Task to carry out »
Below are some entries. Copy each line that holds the string "agent".

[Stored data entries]
-*-*-

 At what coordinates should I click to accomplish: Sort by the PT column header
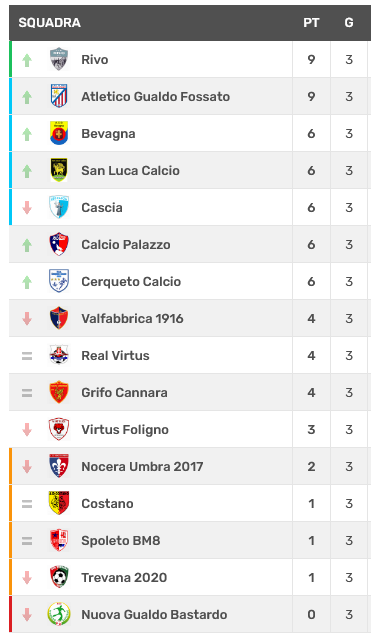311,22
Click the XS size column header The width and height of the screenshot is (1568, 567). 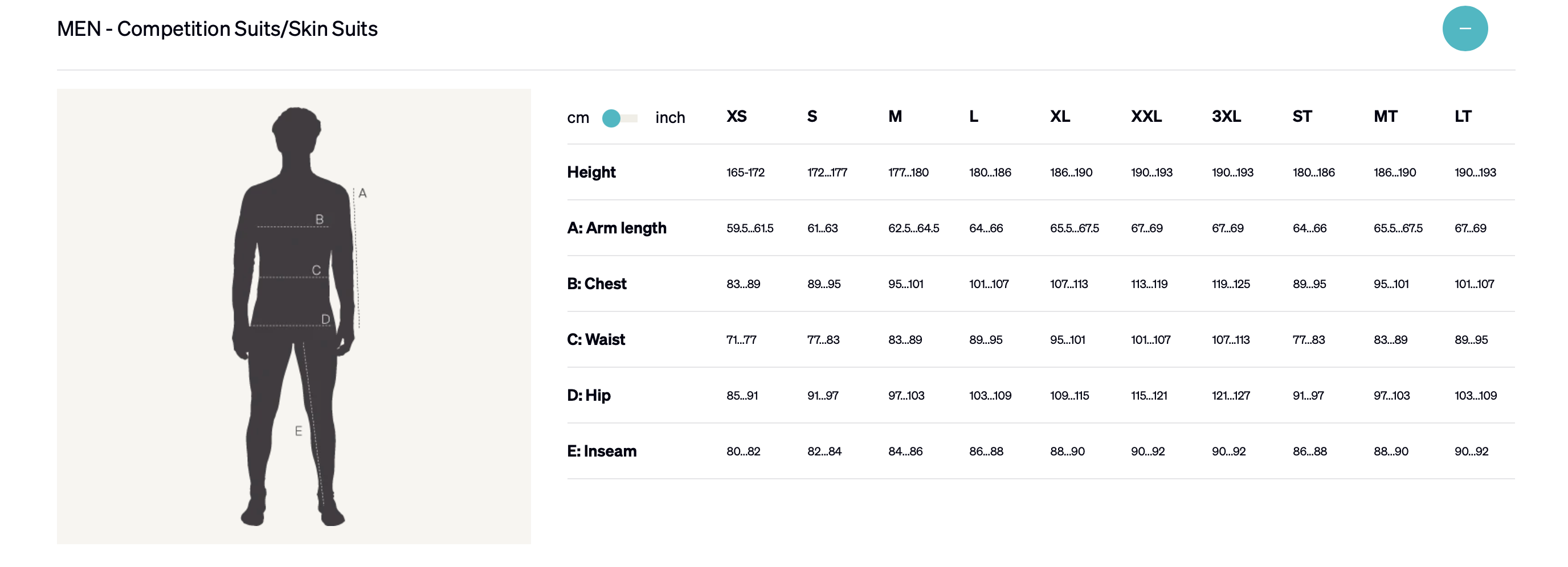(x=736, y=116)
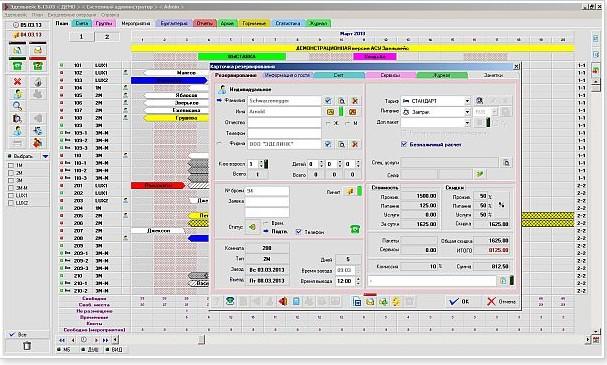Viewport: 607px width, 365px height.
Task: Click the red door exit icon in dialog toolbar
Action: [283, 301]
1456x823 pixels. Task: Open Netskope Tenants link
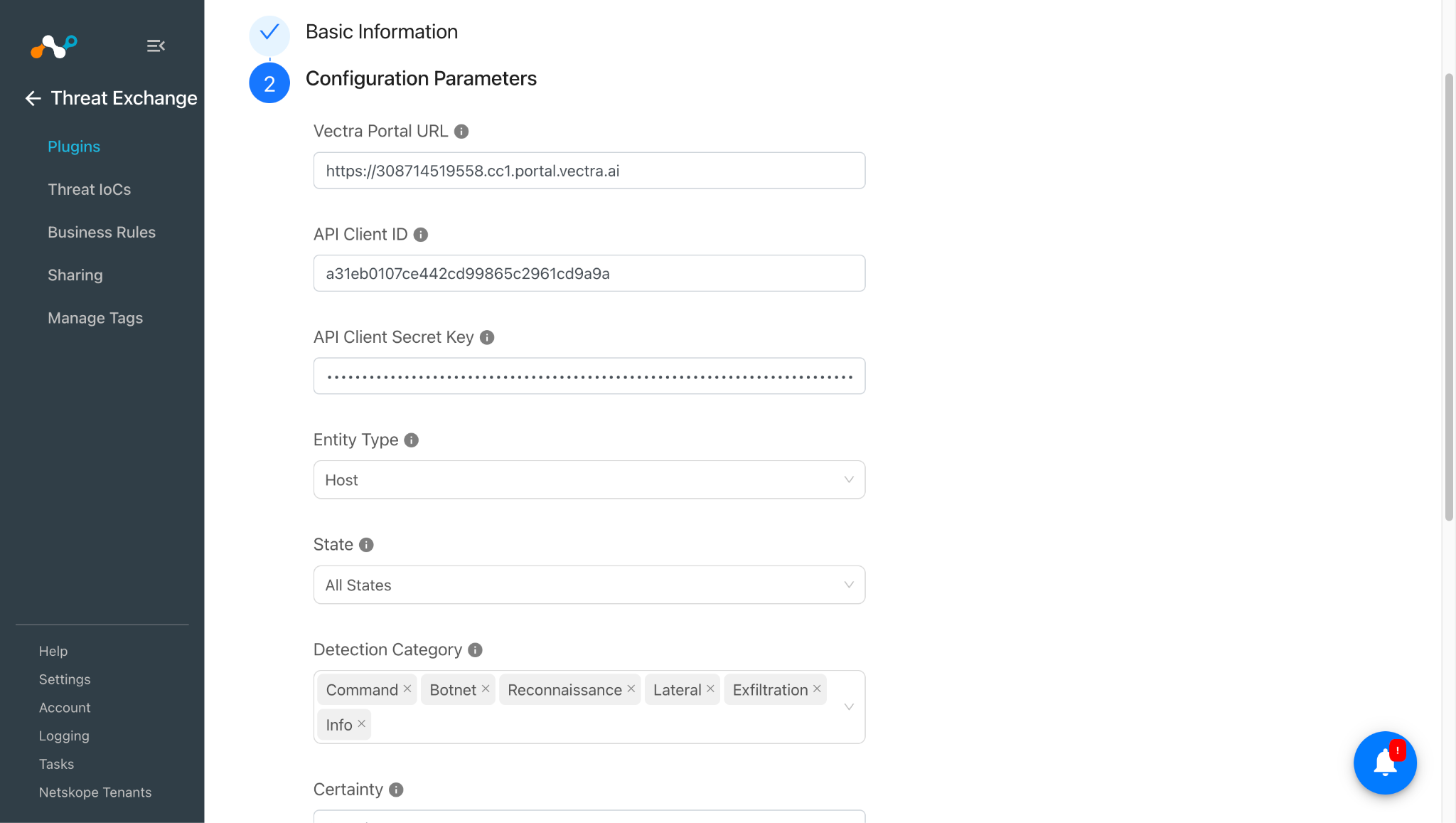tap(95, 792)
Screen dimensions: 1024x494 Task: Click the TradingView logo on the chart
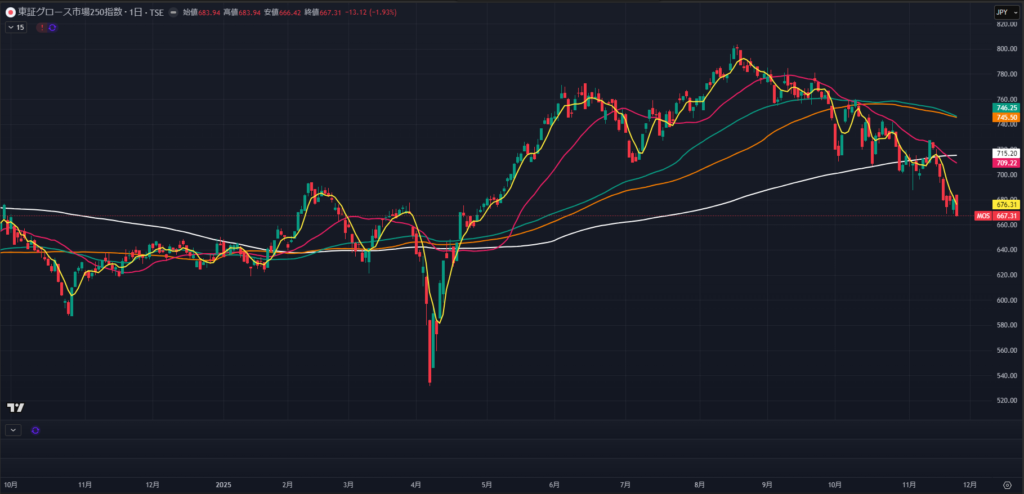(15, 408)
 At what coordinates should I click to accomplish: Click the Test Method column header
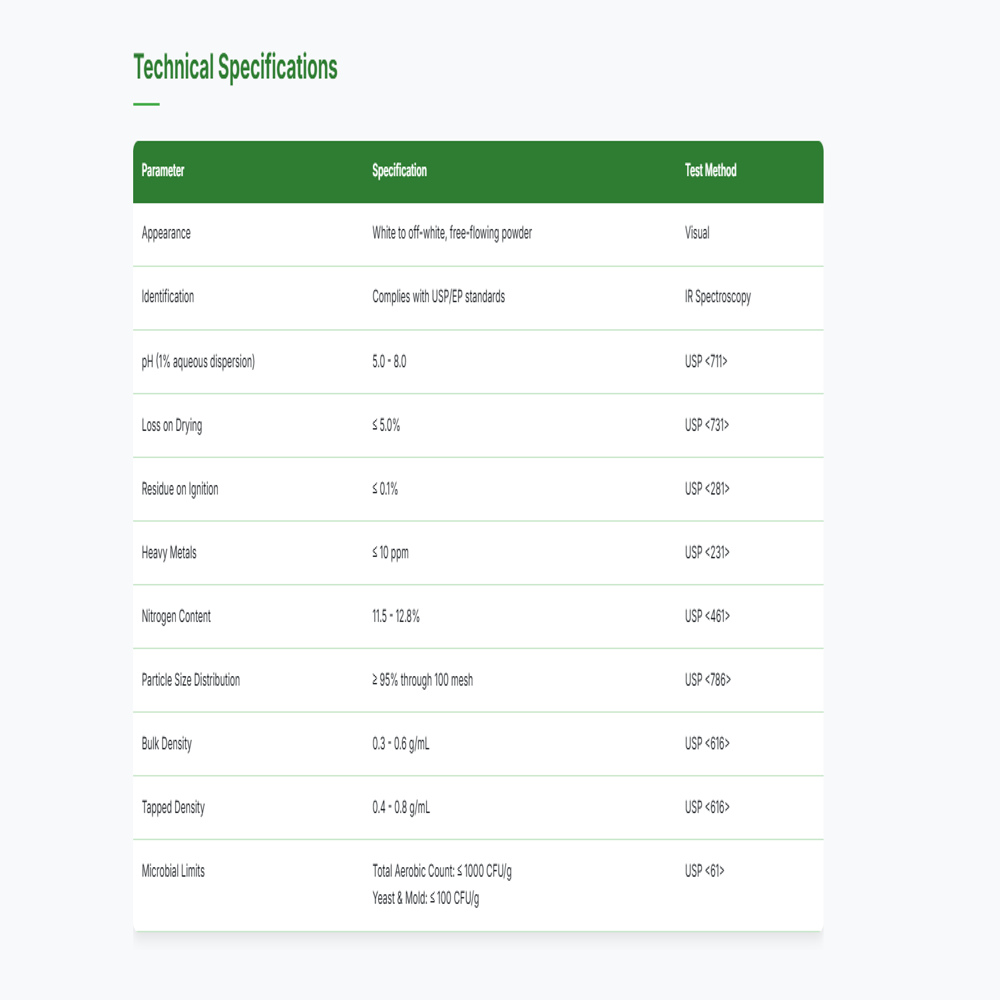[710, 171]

-*-*-

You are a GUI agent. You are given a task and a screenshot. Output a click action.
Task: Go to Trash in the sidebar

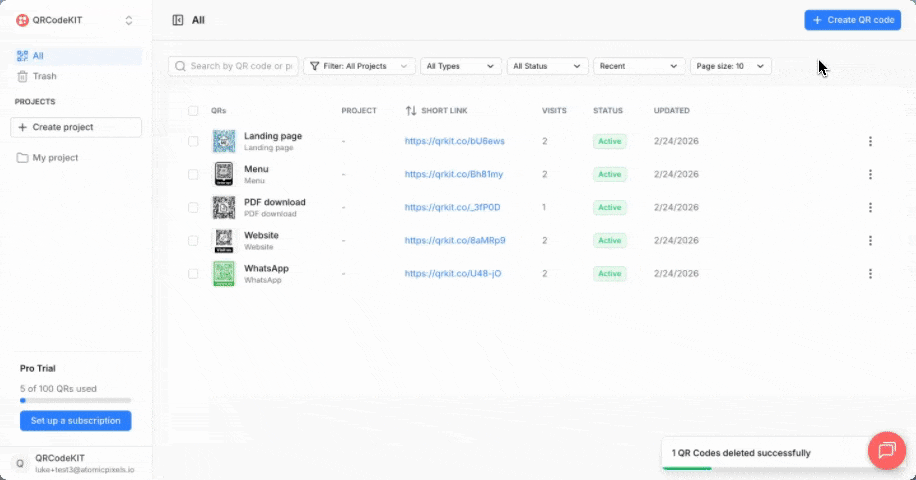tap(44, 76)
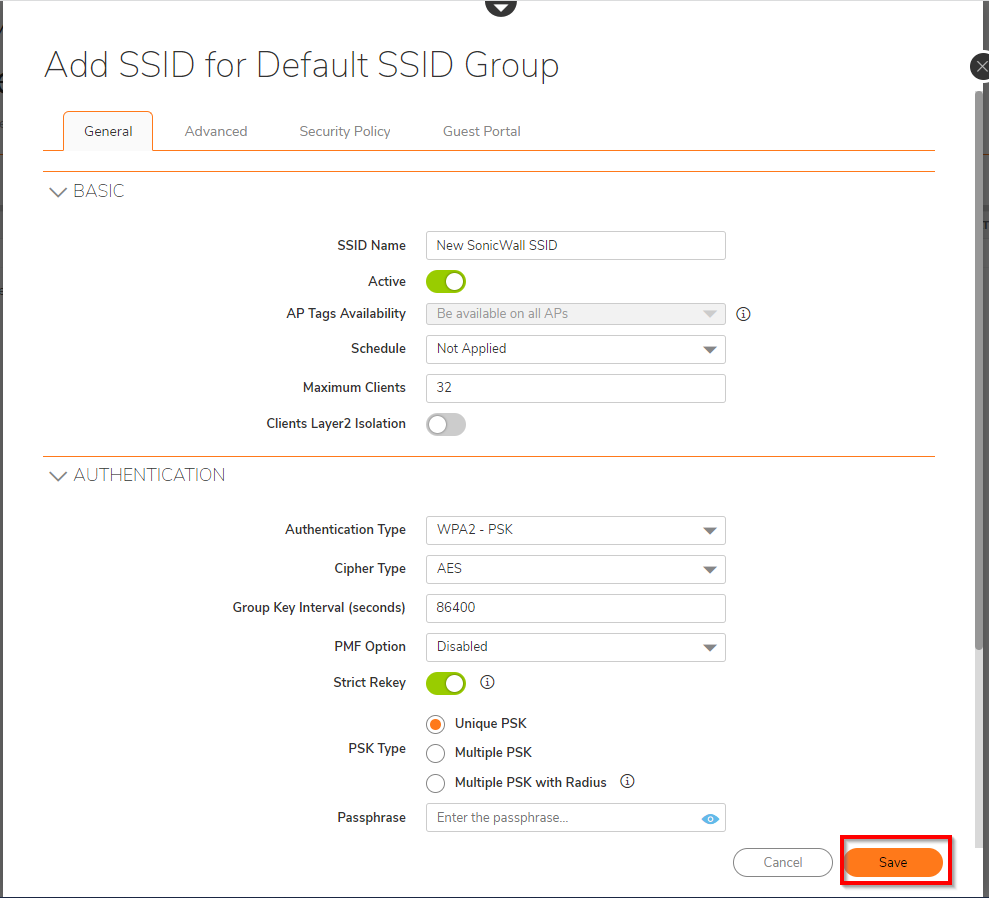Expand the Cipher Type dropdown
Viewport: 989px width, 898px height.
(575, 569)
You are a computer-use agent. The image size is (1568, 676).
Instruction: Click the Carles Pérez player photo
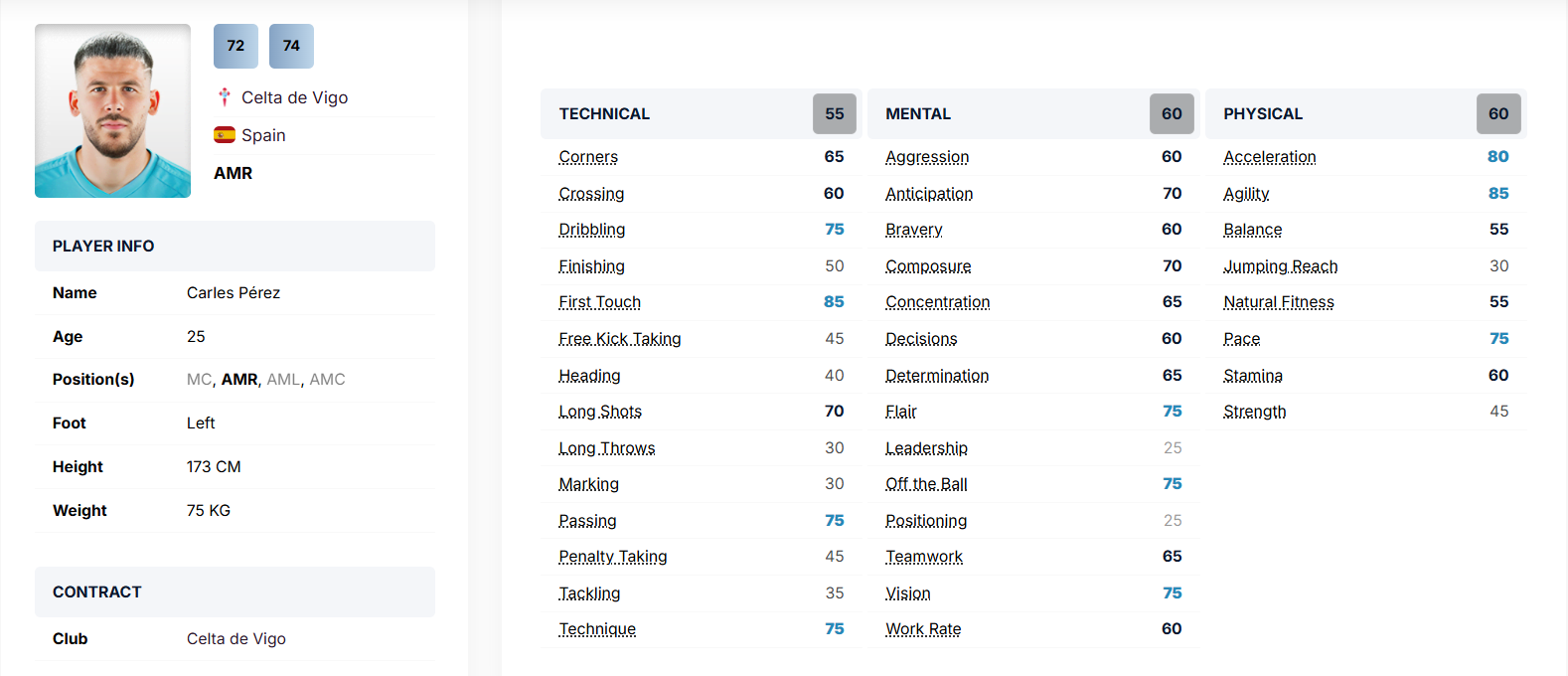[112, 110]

-*-*-

Response area »
You are a GUI agent. You are given a task and a screenshot. Output a click action.
You are a computer-use agent. The image size is (1568, 676).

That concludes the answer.